■ **TO BE DONE**
Reproduce the following review of the film Bank Holiday word for word, in full.

■ **PAGE TEXT**
════════
Director Carol Reed’s 1938 British Gainsborough Pictures black and white movie Bank Holiday is a highly engaging, expertly done, trailblazing documentary-style comedy drama about assorted London folk on a trip to sunny seaside town Bexborough (or Brighton) on a British summer Bank Holiday weekend.

It established the template for this popular kind of film, leading to Holiday Camp (1947), Here Come the Huggetts (1948) and the Carry On movies, and predicting TV’s soap operas The Grove Family and EastEnders.

Director Reed smoothly turns stereotypes into characters with the help of an excellent screenplay by Rodney Ackland and Roger Burford, and the devoted work of his splendid cast of performers on winning form.

Chief among them, Margaret Lockwood stars as nurse Catherine Lawrence and Hugh Williams as her lover Geoffrey, an unmarried couple who plan a dirty weekend at the Grand Hotel, René Ray plays a beauty queen called Doreen Richards who looks for glory at a beauty contest, while Kathleen Harrison and Wally Patch play the Cockney couple May and Arthur who look for simpler family pleasures as their kids kick up chaos.
════════
■ **RECORD LIST**

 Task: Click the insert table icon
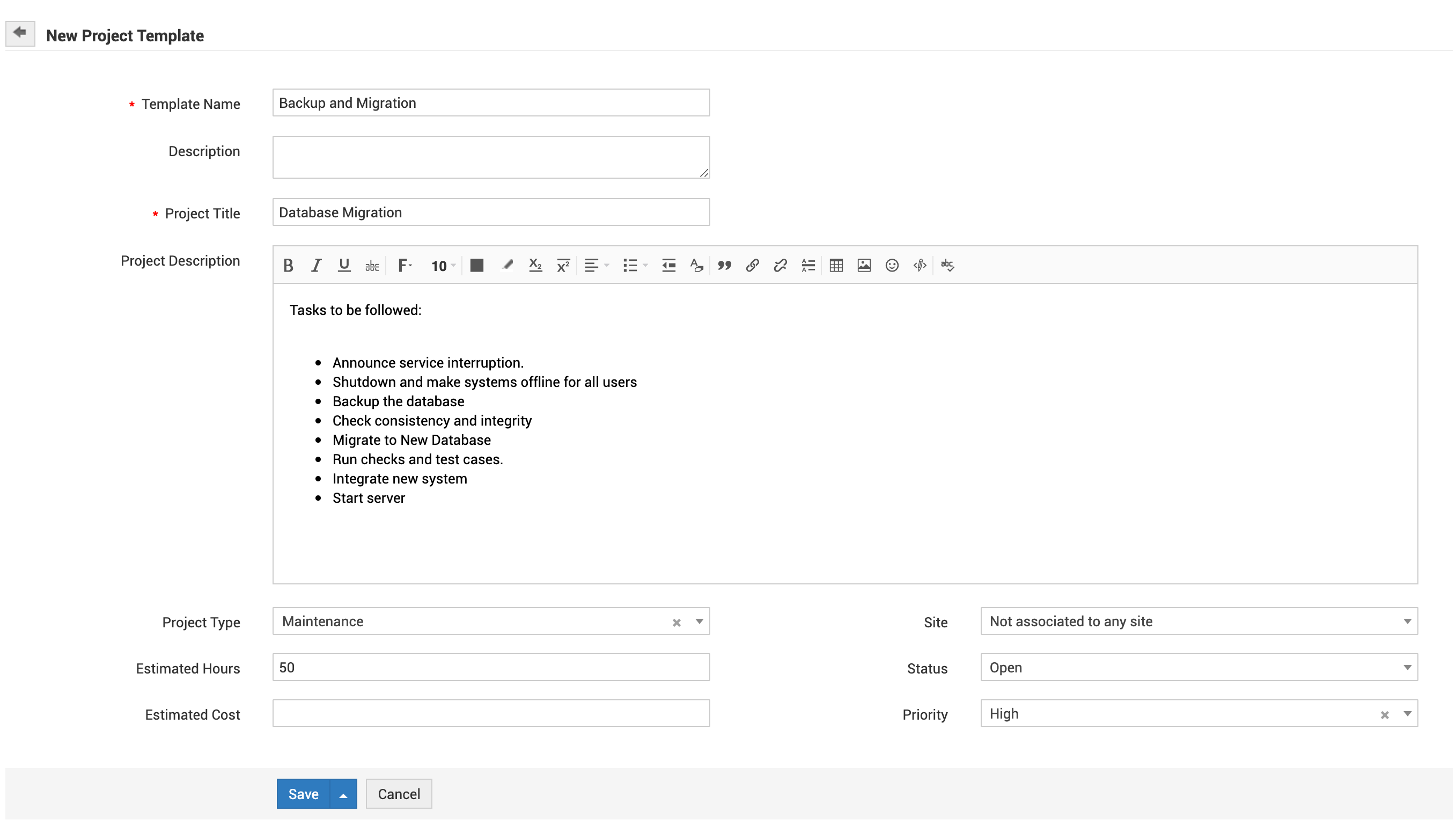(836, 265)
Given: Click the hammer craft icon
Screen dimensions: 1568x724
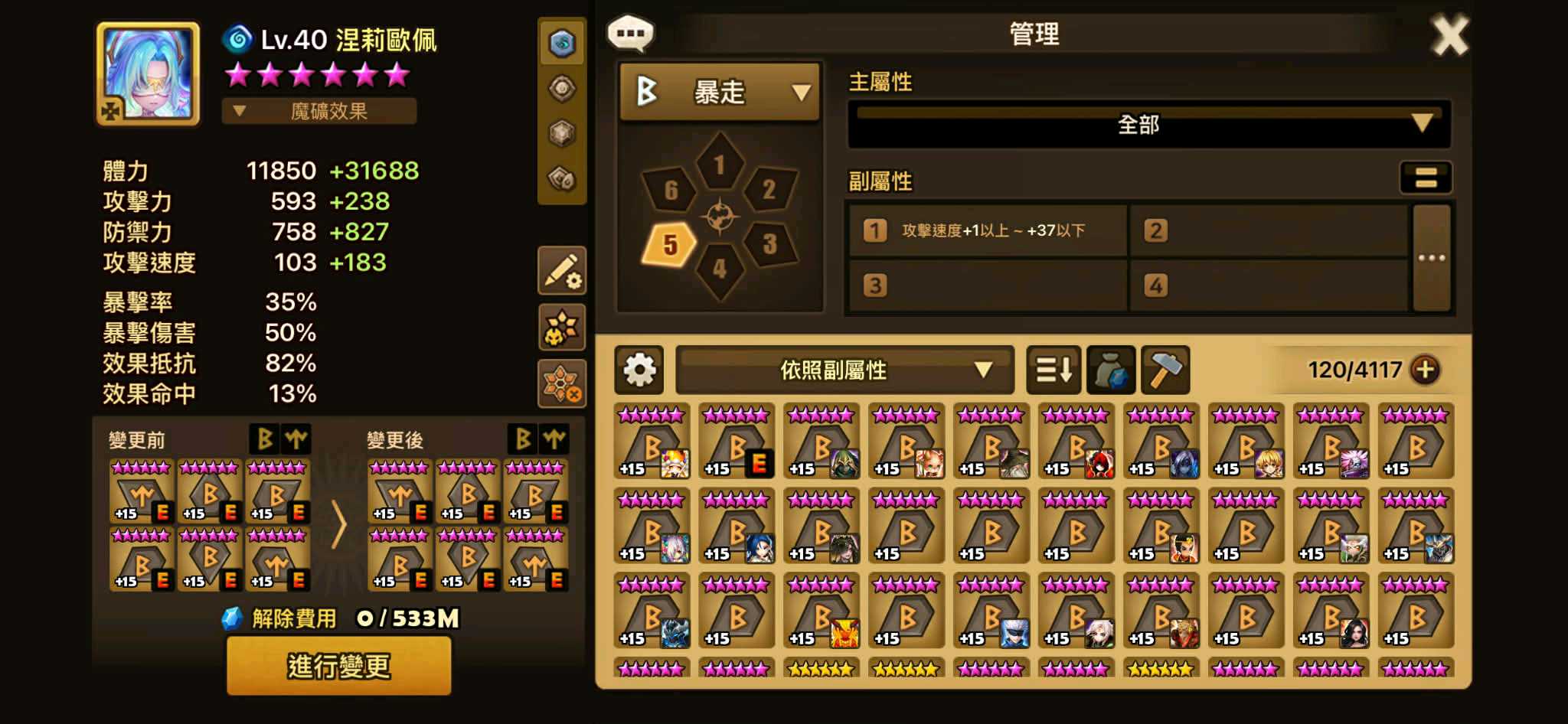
════════
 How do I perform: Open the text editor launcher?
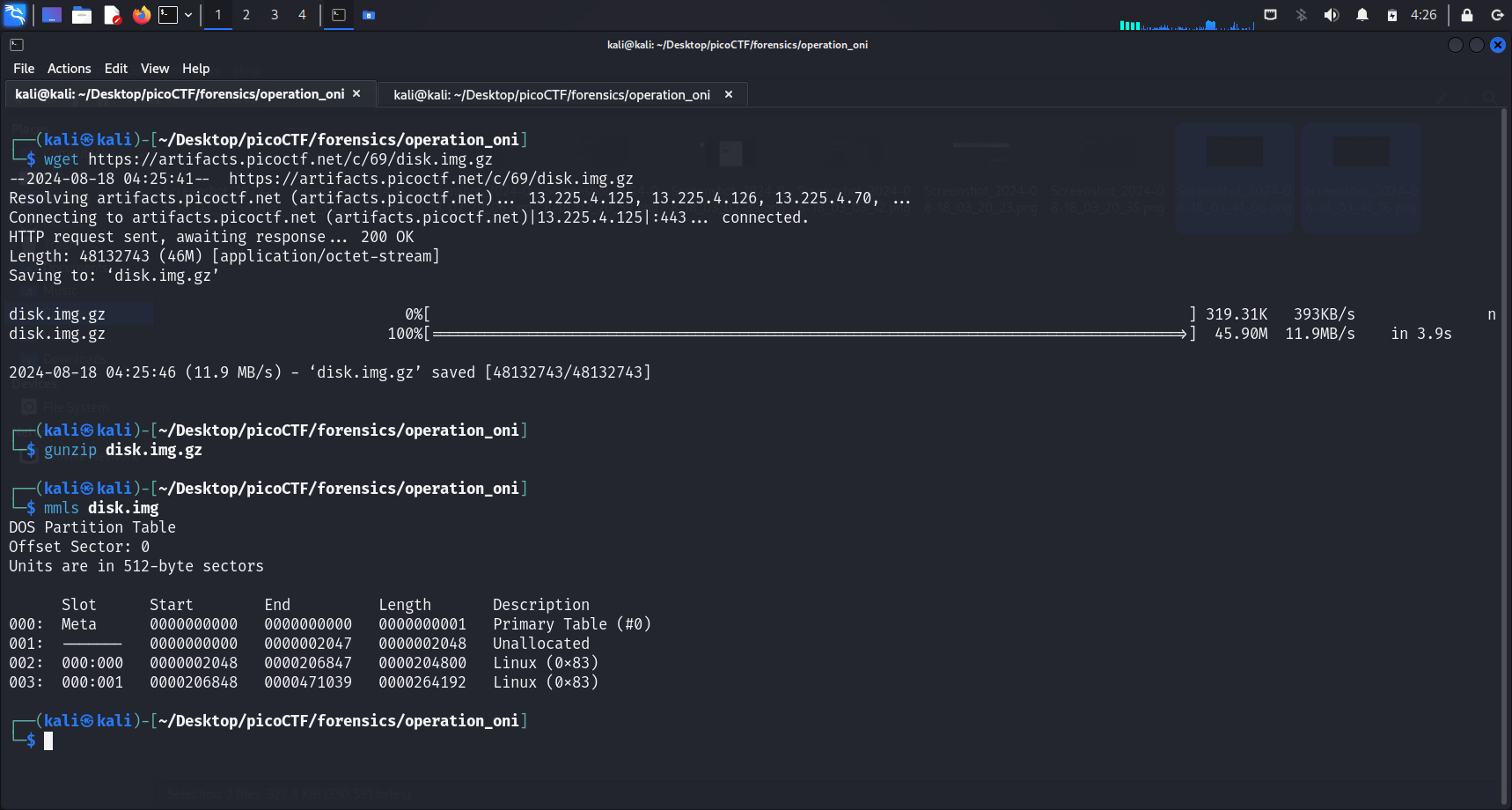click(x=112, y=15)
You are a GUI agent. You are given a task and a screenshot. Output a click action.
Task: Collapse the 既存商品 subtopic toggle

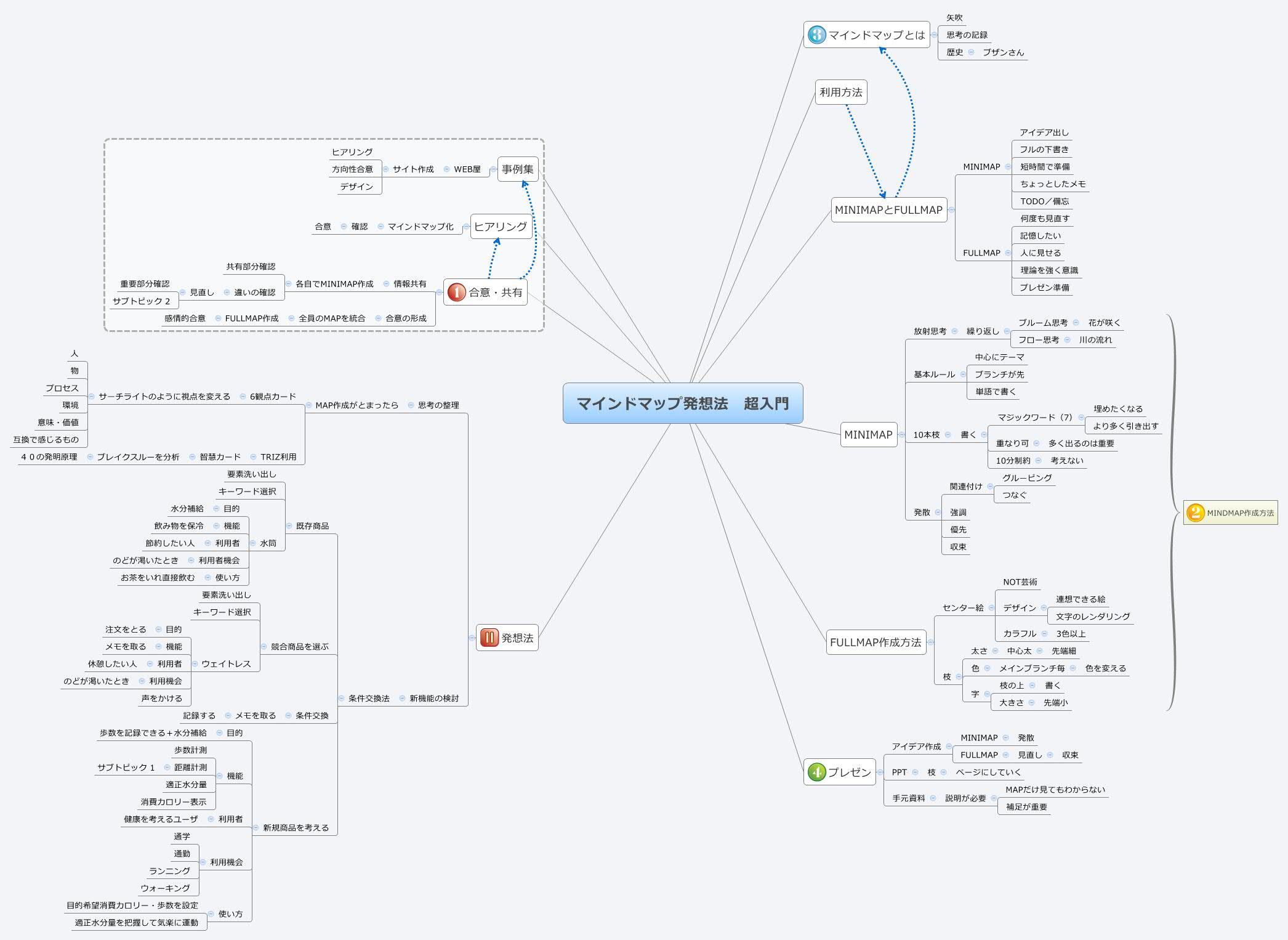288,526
════════
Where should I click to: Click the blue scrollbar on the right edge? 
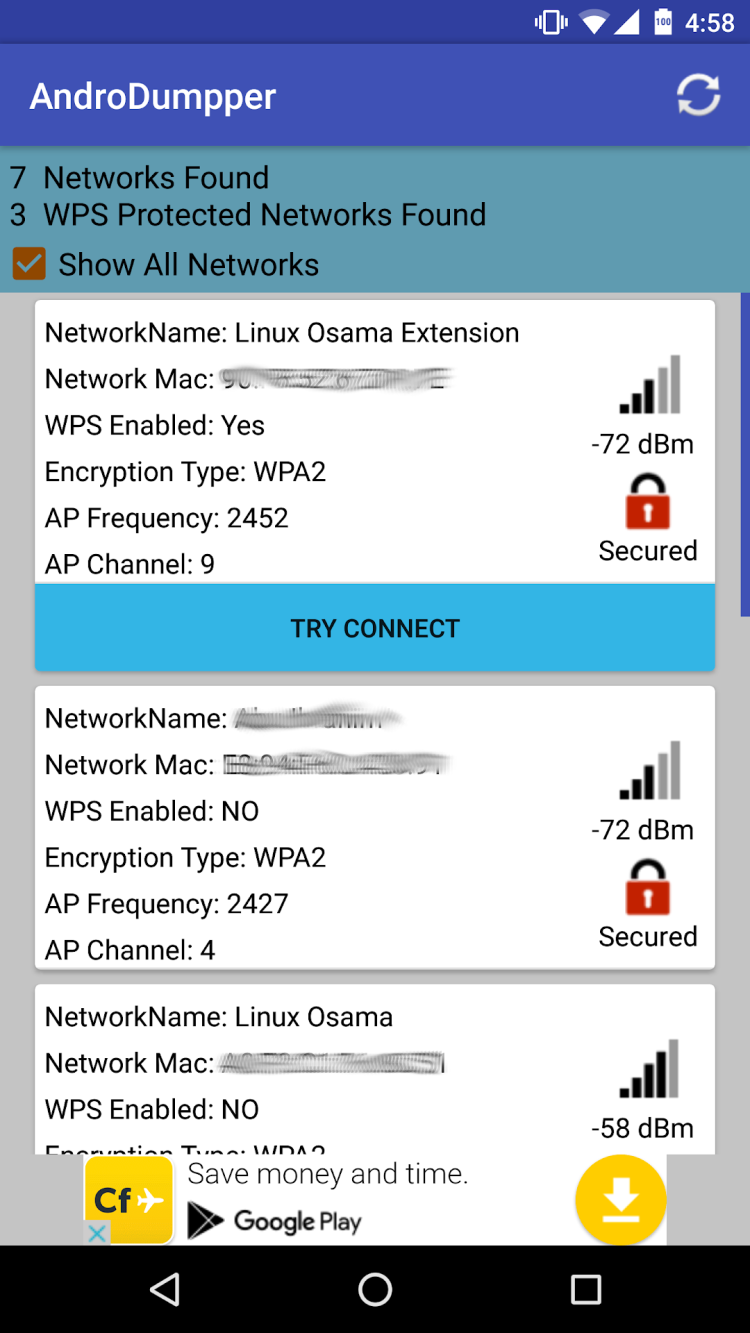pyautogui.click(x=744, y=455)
════════
■ **WRITTEN ANSWER**
Director Carol Reed’s 1938 British Gainsborough Pictures black and white movie Bank Holiday is a highly engaging, expertly done, trailblazing documentary-style comedy drama about assorted London folk on a trip to sunny seaside town Bexborough (or Brighton) on a British summer Bank Holiday weekend.

It established the template for this popular kind of film, leading to Holiday Camp (1947), Here Come the Huggetts (1948) and the Carry On movies, and predicting TV’s soap operas The Grove Family and EastEnders.

Director Reed smoothly turns stereotypes into characters with the help of an excellent screenplay by Rodney Ackland and Roger Burford, and the devoted work of his splendid cast of performers on winning form.

Chief among them, Margaret Lockwood stars as nurse Catherine Lawrence and Hugh Williams as her lover Geoffrey, an unmarried couple who plan a dirty weekend at the Grand Hotel, René Ray plays a beauty queen called Doreen Richards who looks for glory at a beauty contest, while Kathleen Harrison and Wally Patch play the Cockney couple May and Arthur who look for simpler family pleasures as their kids kick up chaos.